------ SOURCE RECORDS

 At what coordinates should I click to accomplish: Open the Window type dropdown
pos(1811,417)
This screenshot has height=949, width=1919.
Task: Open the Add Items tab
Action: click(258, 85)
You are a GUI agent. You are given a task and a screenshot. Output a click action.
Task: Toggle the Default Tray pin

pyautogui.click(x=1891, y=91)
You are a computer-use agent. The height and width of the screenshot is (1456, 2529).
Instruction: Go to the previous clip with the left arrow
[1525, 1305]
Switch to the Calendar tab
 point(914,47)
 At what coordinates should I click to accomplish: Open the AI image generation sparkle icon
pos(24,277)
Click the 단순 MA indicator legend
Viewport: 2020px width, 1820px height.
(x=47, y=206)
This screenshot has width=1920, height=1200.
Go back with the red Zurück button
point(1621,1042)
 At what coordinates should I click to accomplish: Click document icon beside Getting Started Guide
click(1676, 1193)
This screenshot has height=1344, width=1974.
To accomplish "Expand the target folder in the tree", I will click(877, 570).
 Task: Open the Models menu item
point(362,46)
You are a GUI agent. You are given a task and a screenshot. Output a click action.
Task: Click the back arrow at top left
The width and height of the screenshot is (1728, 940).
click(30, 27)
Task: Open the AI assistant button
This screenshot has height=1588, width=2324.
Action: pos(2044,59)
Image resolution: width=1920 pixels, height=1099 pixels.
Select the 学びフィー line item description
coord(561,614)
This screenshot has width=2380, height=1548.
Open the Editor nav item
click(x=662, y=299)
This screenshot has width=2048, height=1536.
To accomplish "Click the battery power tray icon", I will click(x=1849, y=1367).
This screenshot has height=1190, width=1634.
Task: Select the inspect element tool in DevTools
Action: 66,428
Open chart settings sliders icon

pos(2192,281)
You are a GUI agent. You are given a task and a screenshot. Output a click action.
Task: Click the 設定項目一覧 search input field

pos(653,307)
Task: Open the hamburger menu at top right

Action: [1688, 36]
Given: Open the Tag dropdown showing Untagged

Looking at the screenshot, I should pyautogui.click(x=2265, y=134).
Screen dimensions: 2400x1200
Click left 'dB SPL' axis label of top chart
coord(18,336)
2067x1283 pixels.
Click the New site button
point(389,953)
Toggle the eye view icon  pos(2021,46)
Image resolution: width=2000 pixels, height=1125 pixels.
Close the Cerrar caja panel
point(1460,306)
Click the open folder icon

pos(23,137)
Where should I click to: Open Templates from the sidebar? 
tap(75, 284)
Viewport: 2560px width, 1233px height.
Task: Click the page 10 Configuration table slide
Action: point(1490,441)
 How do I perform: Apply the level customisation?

------------

EXERCISE AIM> Reproduce exactly the stretch of lines that starts at the one containing "Task: Click the 設定項目一覧 search input field" and ends with the final line of the data, including both ends and nothing more.

RESULT OF THIS EXERCISE>
Task: Click the 設定項目一覧 search input field

pos(653,307)
Task: Open the hamburger menu at top right

Action: [1688, 36]
Given: Open the Tag dropdown showing Untagged

Looking at the screenshot, I should pyautogui.click(x=2265, y=134).
Screen dimensions: 2400x1200
Click left 'dB SPL' axis label of top chart
coord(18,336)
2067x1283 pixels.
Click the New site button
point(389,953)
Toggle the eye view icon  pos(2021,46)
Image resolution: width=2000 pixels, height=1125 pixels.
Close the Cerrar caja panel
point(1460,306)
Click the open folder icon

pos(23,137)
Where should I click to: Open Templates from the sidebar? 
tap(75, 284)
Viewport: 2560px width, 1233px height.
Task: Click the page 10 Configuration table slide
Action: point(1490,441)
 How do I perform: Apply the level customisation?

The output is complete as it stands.